EXERCISE GOAL
Copy out the records below, replacing every "icon" with "symbol" and leaving everything else unchanged.

########################################

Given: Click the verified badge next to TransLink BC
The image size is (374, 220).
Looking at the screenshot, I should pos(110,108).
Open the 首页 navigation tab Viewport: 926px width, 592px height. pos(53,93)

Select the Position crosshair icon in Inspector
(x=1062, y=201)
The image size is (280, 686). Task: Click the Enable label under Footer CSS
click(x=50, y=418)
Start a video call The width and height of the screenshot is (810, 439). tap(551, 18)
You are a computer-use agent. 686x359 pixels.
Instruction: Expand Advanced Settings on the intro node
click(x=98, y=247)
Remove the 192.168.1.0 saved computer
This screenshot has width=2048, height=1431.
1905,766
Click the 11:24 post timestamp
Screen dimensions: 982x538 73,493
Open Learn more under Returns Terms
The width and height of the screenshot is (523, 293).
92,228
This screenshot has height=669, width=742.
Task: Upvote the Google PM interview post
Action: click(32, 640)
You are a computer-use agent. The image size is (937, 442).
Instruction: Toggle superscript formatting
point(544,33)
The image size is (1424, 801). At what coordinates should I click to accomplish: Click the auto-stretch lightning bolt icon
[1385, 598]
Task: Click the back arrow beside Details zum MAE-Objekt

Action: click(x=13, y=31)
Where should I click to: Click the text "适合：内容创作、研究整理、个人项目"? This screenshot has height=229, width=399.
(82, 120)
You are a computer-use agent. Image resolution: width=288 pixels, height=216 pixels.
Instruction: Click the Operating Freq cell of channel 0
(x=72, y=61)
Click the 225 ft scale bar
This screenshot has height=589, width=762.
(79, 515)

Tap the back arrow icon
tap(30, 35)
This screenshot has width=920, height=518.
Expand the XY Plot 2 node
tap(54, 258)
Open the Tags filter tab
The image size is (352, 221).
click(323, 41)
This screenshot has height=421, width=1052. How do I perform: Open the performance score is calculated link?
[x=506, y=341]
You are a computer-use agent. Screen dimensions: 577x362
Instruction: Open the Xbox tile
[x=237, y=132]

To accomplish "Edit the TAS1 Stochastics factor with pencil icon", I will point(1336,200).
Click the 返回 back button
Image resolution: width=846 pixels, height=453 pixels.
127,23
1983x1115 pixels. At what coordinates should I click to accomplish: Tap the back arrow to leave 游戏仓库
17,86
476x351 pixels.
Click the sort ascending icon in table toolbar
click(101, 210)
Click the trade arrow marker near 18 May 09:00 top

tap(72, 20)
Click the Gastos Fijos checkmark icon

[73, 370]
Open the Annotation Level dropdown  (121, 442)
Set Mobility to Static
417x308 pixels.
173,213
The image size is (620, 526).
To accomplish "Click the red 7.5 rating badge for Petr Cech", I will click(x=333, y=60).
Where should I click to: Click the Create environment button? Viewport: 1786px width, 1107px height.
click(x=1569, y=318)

########################################

PROBLEM SOLUTION
Given: Click the verified badge next to TransLink BC
The image size is (374, 220).
Looking at the screenshot, I should pos(110,108).
Open the 首页 navigation tab Viewport: 926px width, 592px height. pos(53,93)

Select the Position crosshair symbol in Inspector
(x=1062, y=201)
The image size is (280, 686). Task: Click the Enable label under Footer CSS
click(x=50, y=418)
Start a video call The width and height of the screenshot is (810, 439). tap(551, 18)
You are a computer-use agent. 686x359 pixels.
Instruction: Expand Advanced Settings on the intro node
click(x=98, y=247)
Remove the 192.168.1.0 saved computer
This screenshot has width=2048, height=1431.
1905,766
Click the 11:24 post timestamp
Screen dimensions: 982x538 73,493
Open Learn more under Returns Terms
The width and height of the screenshot is (523, 293).
92,228
This screenshot has height=669, width=742.
Task: Upvote the Google PM interview post
Action: click(32, 640)
You are a computer-use agent. The image size is (937, 442).
Instruction: Toggle superscript formatting
point(544,33)
The image size is (1424, 801). At what coordinates should I click to accomplish: Click the auto-stretch lightning bolt symbol
[1385, 598]
Task: Click the back arrow beside Details zum MAE-Objekt

Action: click(x=13, y=31)
Where should I click to: Click the text "适合：内容创作、研究整理、个人项目"? This screenshot has height=229, width=399.
(82, 120)
You are a computer-use agent. Image resolution: width=288 pixels, height=216 pixels.
Instruction: Click the Operating Freq cell of channel 0
(x=72, y=61)
Click the 225 ft scale bar
This screenshot has height=589, width=762.
(79, 515)

Tap the back arrow symbol
tap(30, 35)
This screenshot has width=920, height=518.
Expand the XY Plot 2 node
tap(54, 258)
Open the Tags filter tab
The image size is (352, 221).
click(323, 41)
This screenshot has height=421, width=1052. How do I perform: Open the performance score is calculated link?
[x=506, y=341]
You are a computer-use agent. Screen dimensions: 577x362
Instruction: Open the Xbox tile
[x=237, y=132]

To accomplish "Edit the TAS1 Stochastics factor with pencil symbol", I will point(1336,200).
Click the 返回 back button
Image resolution: width=846 pixels, height=453 pixels.
127,23
1983x1115 pixels. At what coordinates should I click to accomplish: Tap the back arrow to leave 游戏仓库
17,86
476x351 pixels.
Click the sort ascending symbol in table toolbar
click(101, 210)
Click the trade arrow marker near 18 May 09:00 top

tap(72, 20)
Click the Gastos Fijos checkmark symbol

[73, 370]
Open the Annotation Level dropdown  (121, 442)
Set Mobility to Static
417x308 pixels.
173,213
The image size is (620, 526).
To accomplish "Click the red 7.5 rating badge for Petr Cech", I will click(x=333, y=60).
Where should I click to: Click the Create environment button? Viewport: 1786px width, 1107px height.
click(x=1569, y=318)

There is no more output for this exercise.